As the early February volatility explosion unfolded, it was difficult to anticipate when the selling would reach a level that the market would find a bottom (at least temporarily). The selloff exceeded historical levels based on % changes in range and volatility increases. One indicator that once again demonstrated its worth was the Quantifiable Edges Capitualtive Breadth Indicator (CBI). The CBI quickly spiked to 25 and then continued up as high as 31 in the ensuing days. I noted the initial spike here on the blog, and tweeted (@QuantEdges) updates over the following days and weeks.


One CBI-based strategy I have shown in the past involves going long the S&P 500 when the CBI spikes to 10 or higher, and then exiting the position on a return to a “neutral” CBI level of 3 or lower. The chart below shows how this approach would have worked out during the February market.


In this case, the selling was not over, and another brief leg down would have had to be endured to take advantage of the strategy. But those that utilized the edge and showed the fortitude to hold until the CBI again turned neutral were again rewarded.


Below are updated hypothetical stats for the strategy.  ($0 commissions assumed.)


Numbers here are quite impressive and suggest a strong bullish edge. Lastly, the profit curve:


The strong, steady upslope serves as some confirmation of the bullish edge suggested by the numbers.


Even before starting Quantifiable Edges in 2008, the CBI was one of my favorite indicators for identifying selling capitulation that is highly likely to be followed by short to intermediate-term market rallies. And it has always been a staple at Quantifiable Edges. In fact, the 3rd post I ever did was about the CBI.
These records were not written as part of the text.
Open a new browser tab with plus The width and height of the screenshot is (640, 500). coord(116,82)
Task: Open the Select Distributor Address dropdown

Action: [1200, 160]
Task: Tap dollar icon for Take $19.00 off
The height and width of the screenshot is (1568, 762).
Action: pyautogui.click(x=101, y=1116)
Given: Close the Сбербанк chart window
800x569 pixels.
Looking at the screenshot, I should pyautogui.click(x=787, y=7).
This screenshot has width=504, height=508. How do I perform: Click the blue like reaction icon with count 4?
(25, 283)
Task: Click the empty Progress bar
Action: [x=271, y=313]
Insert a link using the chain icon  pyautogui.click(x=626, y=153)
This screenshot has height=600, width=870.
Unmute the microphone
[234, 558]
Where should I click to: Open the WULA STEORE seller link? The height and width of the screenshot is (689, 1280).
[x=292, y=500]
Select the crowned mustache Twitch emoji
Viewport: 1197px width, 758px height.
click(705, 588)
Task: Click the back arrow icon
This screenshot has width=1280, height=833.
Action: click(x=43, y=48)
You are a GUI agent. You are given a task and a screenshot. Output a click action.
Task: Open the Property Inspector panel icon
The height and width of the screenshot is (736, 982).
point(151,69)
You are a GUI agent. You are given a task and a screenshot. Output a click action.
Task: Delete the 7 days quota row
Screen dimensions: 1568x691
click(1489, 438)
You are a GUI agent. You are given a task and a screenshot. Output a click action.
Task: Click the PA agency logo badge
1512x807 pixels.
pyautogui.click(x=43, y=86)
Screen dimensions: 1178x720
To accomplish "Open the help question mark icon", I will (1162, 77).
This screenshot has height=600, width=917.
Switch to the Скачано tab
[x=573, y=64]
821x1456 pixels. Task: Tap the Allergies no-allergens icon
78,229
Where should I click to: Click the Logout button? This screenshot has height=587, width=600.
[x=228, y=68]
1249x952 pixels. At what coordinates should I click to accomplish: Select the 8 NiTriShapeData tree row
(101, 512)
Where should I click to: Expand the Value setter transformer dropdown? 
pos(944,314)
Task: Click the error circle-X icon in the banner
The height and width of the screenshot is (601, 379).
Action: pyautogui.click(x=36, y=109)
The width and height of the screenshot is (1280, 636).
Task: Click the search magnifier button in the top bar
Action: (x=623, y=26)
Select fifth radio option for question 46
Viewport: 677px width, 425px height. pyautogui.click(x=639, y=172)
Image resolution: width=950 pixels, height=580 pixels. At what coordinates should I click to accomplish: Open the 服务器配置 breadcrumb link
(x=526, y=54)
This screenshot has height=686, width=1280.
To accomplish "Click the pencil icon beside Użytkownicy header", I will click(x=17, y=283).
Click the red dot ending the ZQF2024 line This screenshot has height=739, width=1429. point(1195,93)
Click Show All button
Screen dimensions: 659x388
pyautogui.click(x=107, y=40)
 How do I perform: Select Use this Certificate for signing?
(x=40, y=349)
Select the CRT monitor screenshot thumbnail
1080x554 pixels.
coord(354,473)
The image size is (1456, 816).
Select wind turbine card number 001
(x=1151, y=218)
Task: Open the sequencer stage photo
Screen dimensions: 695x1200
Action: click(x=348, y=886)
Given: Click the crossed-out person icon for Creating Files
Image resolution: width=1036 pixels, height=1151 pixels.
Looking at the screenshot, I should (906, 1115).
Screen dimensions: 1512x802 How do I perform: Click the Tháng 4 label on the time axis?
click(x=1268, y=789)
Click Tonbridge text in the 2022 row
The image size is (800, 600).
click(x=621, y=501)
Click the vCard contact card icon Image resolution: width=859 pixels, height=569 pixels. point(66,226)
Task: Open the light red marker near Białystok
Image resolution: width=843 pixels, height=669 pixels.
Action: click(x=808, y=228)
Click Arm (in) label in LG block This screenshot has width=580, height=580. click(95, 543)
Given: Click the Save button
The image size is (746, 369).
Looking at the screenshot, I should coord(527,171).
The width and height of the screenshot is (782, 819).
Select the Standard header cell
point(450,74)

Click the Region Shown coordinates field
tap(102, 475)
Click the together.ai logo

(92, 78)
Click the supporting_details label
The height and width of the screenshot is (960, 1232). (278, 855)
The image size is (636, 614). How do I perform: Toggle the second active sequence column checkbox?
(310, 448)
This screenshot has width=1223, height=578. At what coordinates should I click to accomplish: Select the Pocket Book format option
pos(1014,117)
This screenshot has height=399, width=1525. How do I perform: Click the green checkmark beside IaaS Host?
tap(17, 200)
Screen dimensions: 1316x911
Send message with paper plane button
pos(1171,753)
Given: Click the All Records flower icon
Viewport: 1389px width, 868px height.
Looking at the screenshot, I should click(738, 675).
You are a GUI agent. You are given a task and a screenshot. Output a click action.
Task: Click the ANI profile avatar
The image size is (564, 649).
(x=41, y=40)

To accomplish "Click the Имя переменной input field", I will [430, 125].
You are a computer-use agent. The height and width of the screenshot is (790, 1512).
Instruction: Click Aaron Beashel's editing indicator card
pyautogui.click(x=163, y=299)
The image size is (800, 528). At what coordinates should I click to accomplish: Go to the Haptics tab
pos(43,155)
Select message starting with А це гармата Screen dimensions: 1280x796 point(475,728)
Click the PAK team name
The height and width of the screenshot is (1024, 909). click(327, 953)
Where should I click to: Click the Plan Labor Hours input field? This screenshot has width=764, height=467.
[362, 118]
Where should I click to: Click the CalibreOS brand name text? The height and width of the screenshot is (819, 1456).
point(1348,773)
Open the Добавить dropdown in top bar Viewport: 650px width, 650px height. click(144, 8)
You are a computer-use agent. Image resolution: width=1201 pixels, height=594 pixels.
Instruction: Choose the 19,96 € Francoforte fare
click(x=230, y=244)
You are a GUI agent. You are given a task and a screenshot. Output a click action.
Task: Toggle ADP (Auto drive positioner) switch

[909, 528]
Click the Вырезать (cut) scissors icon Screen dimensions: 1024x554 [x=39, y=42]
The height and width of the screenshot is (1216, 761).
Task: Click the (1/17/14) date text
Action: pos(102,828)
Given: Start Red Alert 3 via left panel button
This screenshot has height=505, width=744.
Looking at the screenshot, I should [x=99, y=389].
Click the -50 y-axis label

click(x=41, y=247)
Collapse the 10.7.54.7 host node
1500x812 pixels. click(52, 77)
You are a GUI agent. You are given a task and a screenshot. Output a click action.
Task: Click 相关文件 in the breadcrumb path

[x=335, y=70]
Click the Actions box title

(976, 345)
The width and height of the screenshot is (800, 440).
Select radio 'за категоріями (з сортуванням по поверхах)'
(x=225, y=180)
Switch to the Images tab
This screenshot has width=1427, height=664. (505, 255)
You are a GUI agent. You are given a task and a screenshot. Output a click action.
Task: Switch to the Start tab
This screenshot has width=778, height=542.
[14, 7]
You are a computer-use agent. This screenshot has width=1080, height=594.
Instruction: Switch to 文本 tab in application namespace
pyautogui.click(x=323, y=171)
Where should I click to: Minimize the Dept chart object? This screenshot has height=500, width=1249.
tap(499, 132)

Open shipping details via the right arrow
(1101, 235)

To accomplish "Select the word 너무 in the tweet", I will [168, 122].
Later this week I will be releasing the most detailed analysis I have ever done of the CBI. I will show charts of market action during and after every spike since 1995. I will share a detailed spreadsheet with breakdown and stats of all such CBI spikes. And I will show many additional studies as well as strategies traders can incorporate into their own methods. And it will all be free of charge. I’d encourage traders to keep an eye out for it.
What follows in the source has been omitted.